Broflanilide
- Names: IUPAC name 3-[benzoyl(methyl)amino]-N-[2-bromo-4-(1,1,1,2,3,3,3-heptafluoropropan-2-yl)-6-(trifluoromethyl)phenyl]-2-fluorobenzamide

Identifiers
- CAS Number: 1207727-04-5;
- 3D model (JSmol): Interactive image;
- ChEBI: CHEBI:131598;
- ChemSpider: 32741665;
- ECHA InfoCard: 100.214.739
- EC Number: 688-148-8;
- KEGG: D11526;
- PubChem CID: 53341374;
- UNII: 5M24RC688M;
- CompTox Dashboard (EPA): DTXSID50894815 ;

Properties
- Chemical formula: C_{25}H_{14}BrF_{11}N_{2}O_{2}
- Molar mass: 663.285 g·mol^{−1}
- Hazards: GHS labelling:
- Pictograms: GHS09: Environmental hazard
- Signal word: Warning
- Hazard statements: H410
- Precautionary statements: P273, P391, P501

= Broflanilide =

Broflanilide is a complex, polycyclic, organohalogen insecticide which provides a novel mode of action (MoA).

==Mode of action==
Upon its discovery by Mitsui Chemicals, Insecticide Resistance Action Committee (IRAC) created the new MoA Group 30 for Broflanilide. Broflanilide is a meta-diamide GABA-gated Cl^{−} channel allosteric modulator.
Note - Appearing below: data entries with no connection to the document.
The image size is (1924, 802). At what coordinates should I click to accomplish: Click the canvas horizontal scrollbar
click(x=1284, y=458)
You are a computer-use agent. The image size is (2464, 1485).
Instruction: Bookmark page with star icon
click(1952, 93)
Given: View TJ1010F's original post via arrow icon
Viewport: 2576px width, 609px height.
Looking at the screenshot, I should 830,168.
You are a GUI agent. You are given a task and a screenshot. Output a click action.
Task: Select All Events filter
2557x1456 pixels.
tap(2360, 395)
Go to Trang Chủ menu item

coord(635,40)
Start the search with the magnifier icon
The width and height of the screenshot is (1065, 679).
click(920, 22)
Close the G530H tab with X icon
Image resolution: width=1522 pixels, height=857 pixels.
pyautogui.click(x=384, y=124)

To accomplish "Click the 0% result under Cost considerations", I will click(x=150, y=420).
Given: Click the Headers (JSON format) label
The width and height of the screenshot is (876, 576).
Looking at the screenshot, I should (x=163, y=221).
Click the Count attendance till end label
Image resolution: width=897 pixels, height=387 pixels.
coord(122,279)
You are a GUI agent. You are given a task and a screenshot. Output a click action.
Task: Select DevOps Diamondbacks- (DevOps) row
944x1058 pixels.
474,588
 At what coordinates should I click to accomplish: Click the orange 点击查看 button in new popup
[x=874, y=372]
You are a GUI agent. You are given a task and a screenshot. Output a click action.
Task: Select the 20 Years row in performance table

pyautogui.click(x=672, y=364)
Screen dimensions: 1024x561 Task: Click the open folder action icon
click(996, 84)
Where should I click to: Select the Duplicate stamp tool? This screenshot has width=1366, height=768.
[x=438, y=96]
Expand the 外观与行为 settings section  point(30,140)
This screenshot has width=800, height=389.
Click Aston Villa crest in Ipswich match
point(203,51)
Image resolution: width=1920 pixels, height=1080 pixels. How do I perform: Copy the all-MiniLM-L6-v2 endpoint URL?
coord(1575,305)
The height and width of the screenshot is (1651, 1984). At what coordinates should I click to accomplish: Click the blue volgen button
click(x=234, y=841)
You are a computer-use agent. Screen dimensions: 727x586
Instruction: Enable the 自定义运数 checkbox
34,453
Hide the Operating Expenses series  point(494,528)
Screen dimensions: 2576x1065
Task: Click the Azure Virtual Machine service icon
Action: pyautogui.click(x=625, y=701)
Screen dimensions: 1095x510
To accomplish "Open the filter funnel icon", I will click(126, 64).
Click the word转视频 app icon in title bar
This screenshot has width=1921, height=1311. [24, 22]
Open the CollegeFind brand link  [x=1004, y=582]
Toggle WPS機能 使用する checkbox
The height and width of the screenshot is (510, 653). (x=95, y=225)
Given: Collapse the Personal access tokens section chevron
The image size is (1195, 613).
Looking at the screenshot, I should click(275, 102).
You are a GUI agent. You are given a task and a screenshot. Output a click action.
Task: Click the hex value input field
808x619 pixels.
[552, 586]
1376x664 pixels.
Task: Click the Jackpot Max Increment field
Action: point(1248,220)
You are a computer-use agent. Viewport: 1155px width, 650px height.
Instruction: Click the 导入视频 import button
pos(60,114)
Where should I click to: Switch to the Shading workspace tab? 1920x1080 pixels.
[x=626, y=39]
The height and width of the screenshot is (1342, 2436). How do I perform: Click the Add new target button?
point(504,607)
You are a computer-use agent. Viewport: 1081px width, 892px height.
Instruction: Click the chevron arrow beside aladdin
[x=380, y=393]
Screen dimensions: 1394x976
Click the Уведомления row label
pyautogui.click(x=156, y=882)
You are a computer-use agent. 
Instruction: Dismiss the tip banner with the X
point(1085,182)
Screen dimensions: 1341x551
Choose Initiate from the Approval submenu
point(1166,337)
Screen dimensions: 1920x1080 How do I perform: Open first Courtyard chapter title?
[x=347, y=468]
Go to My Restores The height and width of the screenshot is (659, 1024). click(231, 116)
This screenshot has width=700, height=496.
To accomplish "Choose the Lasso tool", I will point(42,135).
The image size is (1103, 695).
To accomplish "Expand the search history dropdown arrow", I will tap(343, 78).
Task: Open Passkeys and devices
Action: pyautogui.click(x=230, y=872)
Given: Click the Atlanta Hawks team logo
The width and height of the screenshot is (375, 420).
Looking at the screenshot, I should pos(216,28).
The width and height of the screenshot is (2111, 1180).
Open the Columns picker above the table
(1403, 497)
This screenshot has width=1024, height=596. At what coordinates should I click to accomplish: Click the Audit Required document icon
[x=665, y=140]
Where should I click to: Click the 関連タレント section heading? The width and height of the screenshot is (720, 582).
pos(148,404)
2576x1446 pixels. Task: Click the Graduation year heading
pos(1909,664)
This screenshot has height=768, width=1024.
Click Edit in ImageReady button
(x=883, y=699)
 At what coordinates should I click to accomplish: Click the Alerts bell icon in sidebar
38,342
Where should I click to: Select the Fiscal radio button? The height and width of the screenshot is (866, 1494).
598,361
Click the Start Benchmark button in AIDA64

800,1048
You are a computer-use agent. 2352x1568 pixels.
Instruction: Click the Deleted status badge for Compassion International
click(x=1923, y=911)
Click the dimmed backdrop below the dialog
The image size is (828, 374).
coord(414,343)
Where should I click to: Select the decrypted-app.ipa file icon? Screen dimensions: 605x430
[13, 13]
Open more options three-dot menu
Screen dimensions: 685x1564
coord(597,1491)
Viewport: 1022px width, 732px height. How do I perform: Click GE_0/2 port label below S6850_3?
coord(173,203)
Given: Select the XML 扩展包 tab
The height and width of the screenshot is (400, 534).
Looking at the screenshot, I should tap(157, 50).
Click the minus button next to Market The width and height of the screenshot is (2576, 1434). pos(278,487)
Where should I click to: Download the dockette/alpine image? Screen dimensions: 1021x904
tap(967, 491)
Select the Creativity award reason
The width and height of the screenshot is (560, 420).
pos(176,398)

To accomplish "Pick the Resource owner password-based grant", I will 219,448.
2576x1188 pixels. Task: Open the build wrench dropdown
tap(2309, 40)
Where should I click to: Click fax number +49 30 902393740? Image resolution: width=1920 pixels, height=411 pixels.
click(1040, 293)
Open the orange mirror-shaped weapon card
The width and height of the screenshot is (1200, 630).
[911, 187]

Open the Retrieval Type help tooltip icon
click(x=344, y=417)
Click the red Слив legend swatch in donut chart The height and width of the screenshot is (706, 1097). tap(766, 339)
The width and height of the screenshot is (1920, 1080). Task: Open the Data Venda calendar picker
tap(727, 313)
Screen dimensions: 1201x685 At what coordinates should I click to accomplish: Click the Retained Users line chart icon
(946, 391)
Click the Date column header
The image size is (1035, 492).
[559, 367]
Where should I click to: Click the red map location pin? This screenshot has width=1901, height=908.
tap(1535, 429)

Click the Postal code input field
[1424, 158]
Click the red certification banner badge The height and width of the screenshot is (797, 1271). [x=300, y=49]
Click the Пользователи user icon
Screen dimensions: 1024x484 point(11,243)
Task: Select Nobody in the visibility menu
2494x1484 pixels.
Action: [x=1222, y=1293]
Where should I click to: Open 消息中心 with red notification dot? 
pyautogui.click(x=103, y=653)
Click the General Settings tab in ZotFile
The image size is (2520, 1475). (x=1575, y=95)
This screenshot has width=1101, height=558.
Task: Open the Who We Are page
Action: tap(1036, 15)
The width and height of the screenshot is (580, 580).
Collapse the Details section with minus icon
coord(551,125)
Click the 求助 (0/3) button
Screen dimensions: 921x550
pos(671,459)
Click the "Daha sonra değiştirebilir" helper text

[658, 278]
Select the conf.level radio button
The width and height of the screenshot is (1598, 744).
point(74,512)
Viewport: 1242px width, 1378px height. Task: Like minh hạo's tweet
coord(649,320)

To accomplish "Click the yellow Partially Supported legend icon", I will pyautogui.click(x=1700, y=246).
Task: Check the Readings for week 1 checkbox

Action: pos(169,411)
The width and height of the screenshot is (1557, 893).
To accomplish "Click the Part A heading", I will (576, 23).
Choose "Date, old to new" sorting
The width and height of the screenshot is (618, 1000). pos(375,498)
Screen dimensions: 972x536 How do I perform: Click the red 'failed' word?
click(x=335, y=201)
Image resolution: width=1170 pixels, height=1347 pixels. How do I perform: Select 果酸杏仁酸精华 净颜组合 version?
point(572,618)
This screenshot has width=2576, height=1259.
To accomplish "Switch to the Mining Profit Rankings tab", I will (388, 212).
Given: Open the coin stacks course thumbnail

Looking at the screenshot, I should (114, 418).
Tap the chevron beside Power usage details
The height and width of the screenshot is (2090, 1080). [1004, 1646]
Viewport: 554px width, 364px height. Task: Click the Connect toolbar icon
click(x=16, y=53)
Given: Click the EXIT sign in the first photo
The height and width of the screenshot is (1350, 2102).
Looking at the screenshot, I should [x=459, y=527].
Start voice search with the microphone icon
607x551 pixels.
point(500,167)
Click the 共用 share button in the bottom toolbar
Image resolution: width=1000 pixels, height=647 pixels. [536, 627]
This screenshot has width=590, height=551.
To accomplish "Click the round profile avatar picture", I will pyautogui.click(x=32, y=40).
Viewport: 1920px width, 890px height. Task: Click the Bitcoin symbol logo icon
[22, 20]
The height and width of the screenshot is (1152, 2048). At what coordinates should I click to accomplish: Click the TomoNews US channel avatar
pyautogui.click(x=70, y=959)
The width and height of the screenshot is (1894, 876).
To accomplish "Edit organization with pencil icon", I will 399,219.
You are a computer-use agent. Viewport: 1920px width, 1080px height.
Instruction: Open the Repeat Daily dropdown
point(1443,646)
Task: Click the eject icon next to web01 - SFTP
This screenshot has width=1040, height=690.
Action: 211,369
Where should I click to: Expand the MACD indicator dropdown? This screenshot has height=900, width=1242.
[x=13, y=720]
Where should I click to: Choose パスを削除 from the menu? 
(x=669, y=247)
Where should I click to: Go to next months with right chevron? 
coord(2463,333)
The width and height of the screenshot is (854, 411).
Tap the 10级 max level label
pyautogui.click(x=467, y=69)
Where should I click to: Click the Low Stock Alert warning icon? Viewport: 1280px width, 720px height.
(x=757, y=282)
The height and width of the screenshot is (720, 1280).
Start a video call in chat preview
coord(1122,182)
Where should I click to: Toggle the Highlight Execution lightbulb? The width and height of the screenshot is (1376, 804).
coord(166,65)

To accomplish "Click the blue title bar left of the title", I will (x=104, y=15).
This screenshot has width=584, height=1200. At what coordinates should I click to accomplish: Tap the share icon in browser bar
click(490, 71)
This - along with isoxazolines providing the same MoA, so far only fluxametamide - constitute the new MoA Group 30 in the IRAC classification scheme.

==Advantages==
- No cross-resistance with existing MoAs.
- Shows high effectiveness against wireworms.
- Not systemic.

==Environmental Hazards==
The EPA has stated that Broflanilide is "Likely to be Carcinogenic to Humans".

Broflanilide meets the EPA Working Definition of PFAS. Note that "EPA considers any level of PFAS to be potentially toxicologically significant".

==Products==
Products were registered in the United States in January, 2021, and in Canada. It is being sold under the brand names Cimegra (BASF) and Teraxxa (BASF, the seed treatment form).